Julie Stanton
Autour de « Nos lendemains de feu »
(à paraître en mai)
Tout le propos se déroule autour de l’état de la planète. En fait, ce livre pourrait aussi s’intituler «Regards croisés sur la planète» car, au fil de l’écriture, l’idée a germé de faire entendre aussi la voix des jeunes générations. Donc, nostalgie, tristesse, culpabilité de l’aînée face aux dévastations. Rébellion et espérance rageuse des enfants de ses enfants.

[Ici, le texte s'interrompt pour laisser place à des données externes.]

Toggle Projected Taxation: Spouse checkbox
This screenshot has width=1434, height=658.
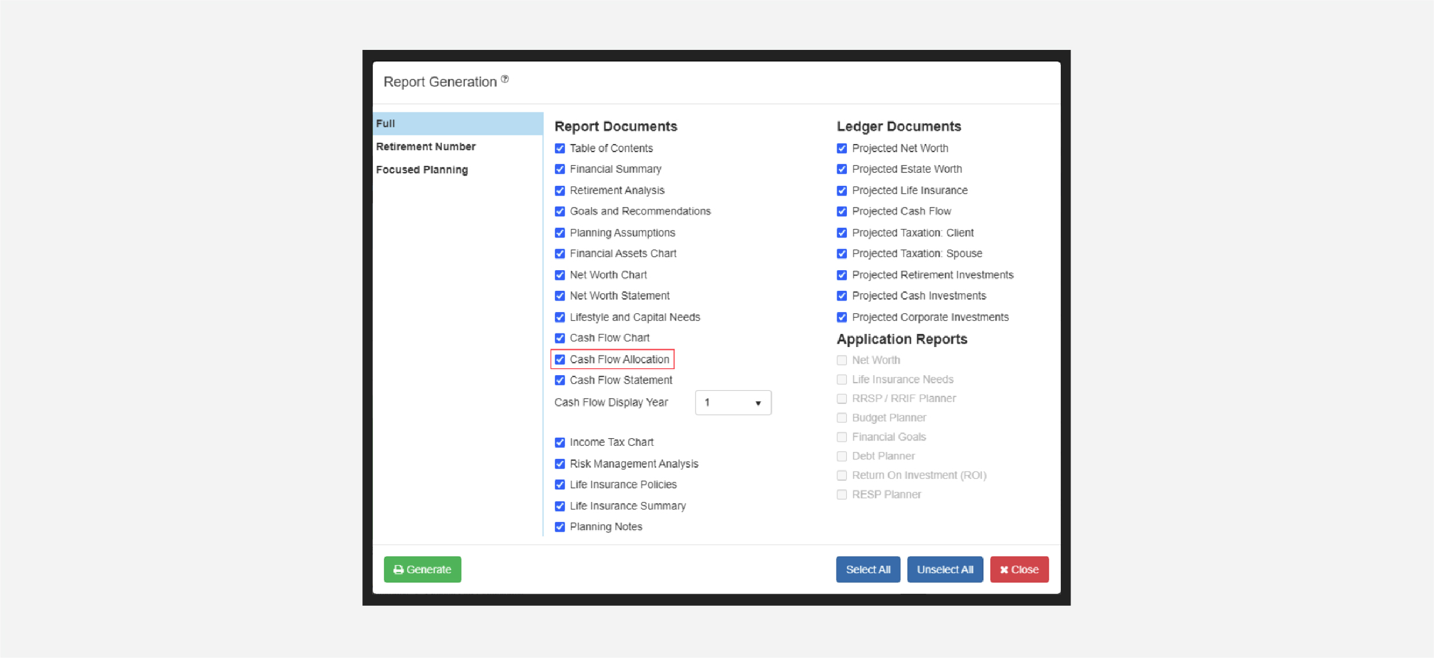842,254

Ce livre est né en 2018 devant un coucher de soleil à l’Isle-aux-Grues, lieu d’intériorité et d’inspiration pour moi durant deux décennies. Alors que je terminais de peaufiner L’ultime lettre d’amour qui paraîtra l’année suivante, je m’étais dit que je m’accorderais une période sabbatique pour lire et me ressourcer. Ce que j’ai fait jusqu’à ce troublant coucher de soleil, c’est-à-dire quelques jours! Car ce qui a alors émergé n’a cessé de m’habiter, de me hanter, de me propulser au cœur d’une réflexion dont je ne soupçonnais pas qu’elle soit à ce point prégnante, moi qui ai vécu la majeure partie de mon existence où la pérennité de la Terre était un postulat. De retour à l’écran d’ordinateur, mon émotion s’est ainsi traduite :
Au crépuscule
la lente dégradation du bleu à cheval sur l’or et le rose t’a atteinte de plein fouet. Nuage après nuage, tu as cru à l’impérissable.
Le ciel floconneux
Ce clair-obscur
Les galaxies à la pointe de tes cils
Tant de fluidité pour tant de gravité
Le soir s’égrenait en éternité. Âme à nue dans l’opalescence de la plage, tu cherchais le meilleur angle pour accueillir le vertige.
***
J’avais trouvé le ton et la forme pour dire ce qui m’habite en ces temps si troubles de la planète. Nos lendemains de feu venait de naître. J’ai donc conçu le projet d’écrire une suite poétique dans laquelle la narratrice se convoque au banc des accusés face à la Terre qui plie les genoux. Il ne s’agissait pas de dénoncer chaque aspect du délabrement de l’environnement, mais de poser un regard aiguisé sur la suite du monde.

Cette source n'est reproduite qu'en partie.